=== O QUE FAZER ===
Volte a escrever a parte do texto sobre o empréstimo obrigacionista que vai de "Domingo houve reunião" até "falar do tema.", inclusive, trocando "Sporting" por "Sporting Clube de Portugal".

#### EXCERTO CITADO

Domingo houve reunião de obrigacionistas do Sporting. Os detentores de obrigações da SAD aceitaram que o reembolso dos 30 milhões de euros que venciam a 25 de maio só sejam pagos a 26 de novembro.

Este é apenas um dos empréstimos feitos pelo clube. De resto, uma forma comum dos clubes se financiarem, ultimamente, mas para quem compra é importante que perceba os riscos associados.

O presidente da Dif Broker, Pedro Lino, esteve no espaço da Economia 24, do "Diário da Manhã" da TVI, para falar do tema.

O que significa este adiamento do reembolso dos aos obrigacionistas?

O adiamento de um empréstimo obrigacionista nunca é um bom sinal para qualquer empresa porque significa que, no curto prazo, a empresa não tem dinheiro ou não tem capacidade de levantar dinheiro para pagar aos obrigacionistas. Por isso, é que o Sporting propôs adiar o pagamento,  para ganhar cerca de seis meses e conseguir financiar-se, não em 30 mas até 60 milhões de euros, a autorização que têm.

Neste momento a SAD está autorizada a fazer uma emissão de 15 milhões de euros, que devia arrancar até 28 de maio, mas nunca será suficiente para o que o clube precisa?

Não. Os 15 milhões de que o presidente do clube falou, dizendo que até aí correr bem e achava que até final do mês estavam colocados, derivam de necessidades de financiamento do clube. Nomeadamente existem empréstimos que se vencem, à banca, de cerca de 12 milhões de euros em junho. A que acrescem mais 26 milhões em factoring [instrumento que tem por base a cedência de créditos a receber sobre clientes, permitindo às empresas financiar esses créditos de forma a melhorar a sua gestão de tesouraria]. Ou seja, as necessidades ao longo do ano representam à volta de 68 milhões de euros por isso este dinheiro que está a ser angariado vai ser gasto rapidamente em dívidas que o clube tem.

########
#### LINHAS FORNECIDAS

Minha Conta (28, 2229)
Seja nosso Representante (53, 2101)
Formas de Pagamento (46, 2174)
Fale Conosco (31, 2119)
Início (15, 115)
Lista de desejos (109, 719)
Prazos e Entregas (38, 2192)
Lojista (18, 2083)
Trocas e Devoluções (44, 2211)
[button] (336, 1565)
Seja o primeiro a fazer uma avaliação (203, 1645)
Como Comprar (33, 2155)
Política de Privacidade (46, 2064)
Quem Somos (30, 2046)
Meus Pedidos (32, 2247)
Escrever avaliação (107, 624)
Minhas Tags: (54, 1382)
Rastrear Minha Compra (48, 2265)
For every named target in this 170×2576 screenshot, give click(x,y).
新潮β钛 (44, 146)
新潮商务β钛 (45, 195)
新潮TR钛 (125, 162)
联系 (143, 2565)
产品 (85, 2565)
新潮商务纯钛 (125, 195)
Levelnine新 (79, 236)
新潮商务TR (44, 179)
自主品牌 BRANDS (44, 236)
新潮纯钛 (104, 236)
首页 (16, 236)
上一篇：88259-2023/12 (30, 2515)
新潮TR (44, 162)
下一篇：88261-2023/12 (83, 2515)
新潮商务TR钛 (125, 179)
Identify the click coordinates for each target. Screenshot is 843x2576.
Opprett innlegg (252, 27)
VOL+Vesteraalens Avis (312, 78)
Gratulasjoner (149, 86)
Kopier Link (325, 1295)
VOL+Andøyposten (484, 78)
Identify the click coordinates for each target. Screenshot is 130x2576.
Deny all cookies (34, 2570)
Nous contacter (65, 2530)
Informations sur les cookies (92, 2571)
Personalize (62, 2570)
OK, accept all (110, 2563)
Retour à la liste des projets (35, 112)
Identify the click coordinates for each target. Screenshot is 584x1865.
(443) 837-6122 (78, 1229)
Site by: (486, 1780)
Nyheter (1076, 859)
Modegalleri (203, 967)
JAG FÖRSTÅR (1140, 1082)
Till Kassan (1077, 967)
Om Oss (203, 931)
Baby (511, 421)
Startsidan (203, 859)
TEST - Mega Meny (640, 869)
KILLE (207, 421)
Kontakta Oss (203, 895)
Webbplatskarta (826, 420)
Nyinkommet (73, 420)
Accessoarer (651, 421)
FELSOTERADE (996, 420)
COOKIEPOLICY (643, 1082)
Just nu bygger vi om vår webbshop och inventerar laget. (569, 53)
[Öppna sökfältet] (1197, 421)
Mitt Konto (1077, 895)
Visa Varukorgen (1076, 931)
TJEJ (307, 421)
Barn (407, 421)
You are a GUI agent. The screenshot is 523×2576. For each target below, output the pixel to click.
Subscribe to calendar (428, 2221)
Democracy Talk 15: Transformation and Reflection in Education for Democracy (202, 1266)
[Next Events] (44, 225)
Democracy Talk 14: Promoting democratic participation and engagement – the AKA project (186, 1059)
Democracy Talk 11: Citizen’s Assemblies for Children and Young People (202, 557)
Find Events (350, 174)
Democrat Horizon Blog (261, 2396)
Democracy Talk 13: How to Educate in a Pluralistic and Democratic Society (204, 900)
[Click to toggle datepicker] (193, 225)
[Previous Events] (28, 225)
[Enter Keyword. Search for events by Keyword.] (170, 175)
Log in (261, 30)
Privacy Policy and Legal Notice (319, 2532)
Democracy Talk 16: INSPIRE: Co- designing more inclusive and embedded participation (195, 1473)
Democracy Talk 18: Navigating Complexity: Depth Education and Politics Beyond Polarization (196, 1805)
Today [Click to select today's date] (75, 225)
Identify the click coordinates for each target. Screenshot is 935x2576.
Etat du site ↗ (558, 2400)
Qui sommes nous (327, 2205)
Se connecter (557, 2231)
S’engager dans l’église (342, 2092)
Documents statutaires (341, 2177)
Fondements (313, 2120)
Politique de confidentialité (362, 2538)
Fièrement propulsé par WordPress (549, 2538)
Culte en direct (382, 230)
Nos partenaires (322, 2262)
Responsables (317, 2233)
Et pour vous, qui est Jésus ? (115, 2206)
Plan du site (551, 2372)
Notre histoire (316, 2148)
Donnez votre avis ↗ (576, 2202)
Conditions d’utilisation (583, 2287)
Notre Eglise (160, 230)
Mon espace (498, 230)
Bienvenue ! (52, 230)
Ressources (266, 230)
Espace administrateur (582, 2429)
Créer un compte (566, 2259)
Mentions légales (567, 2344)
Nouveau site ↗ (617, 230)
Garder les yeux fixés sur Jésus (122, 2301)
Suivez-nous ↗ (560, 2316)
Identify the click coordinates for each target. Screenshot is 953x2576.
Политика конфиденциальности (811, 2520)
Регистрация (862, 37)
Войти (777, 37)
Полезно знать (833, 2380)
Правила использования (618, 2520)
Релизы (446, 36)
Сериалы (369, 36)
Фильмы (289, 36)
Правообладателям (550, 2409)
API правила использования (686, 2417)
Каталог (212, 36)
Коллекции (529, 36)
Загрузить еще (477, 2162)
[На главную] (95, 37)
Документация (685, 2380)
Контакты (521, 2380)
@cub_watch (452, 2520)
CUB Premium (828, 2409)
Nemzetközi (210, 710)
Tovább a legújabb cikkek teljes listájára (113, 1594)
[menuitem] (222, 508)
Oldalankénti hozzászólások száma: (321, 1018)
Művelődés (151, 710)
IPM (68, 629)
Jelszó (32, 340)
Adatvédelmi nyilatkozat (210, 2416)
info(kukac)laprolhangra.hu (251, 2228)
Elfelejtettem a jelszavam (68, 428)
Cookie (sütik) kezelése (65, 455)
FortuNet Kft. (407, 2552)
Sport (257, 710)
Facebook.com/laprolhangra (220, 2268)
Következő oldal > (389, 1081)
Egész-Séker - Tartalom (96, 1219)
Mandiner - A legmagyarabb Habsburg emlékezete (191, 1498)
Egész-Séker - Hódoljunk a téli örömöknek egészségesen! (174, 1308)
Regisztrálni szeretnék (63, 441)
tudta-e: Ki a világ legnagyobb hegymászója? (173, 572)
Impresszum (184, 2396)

########

=== TAREFA FEITA ===
Domingo houve reunião de obrigacionistas do Sporting Clube de Portugal. Os detentores de obrigações da SAD aceitaram que o reembolso dos 30 milhões de euros que venciam a 25 de maio só sejam pagos a 26 de novembro.

Este é apenas um dos empréstimos feitos pelo clube. De resto, uma forma comum dos clubes se financiarem, ultimamente, mas para quem compra é importante que perceba os riscos associados.

O presidente da Dif Broker, Pedro Lino, esteve no espaço da Economia 24, do "Diário da Manhã" da TVI, para falar do tema.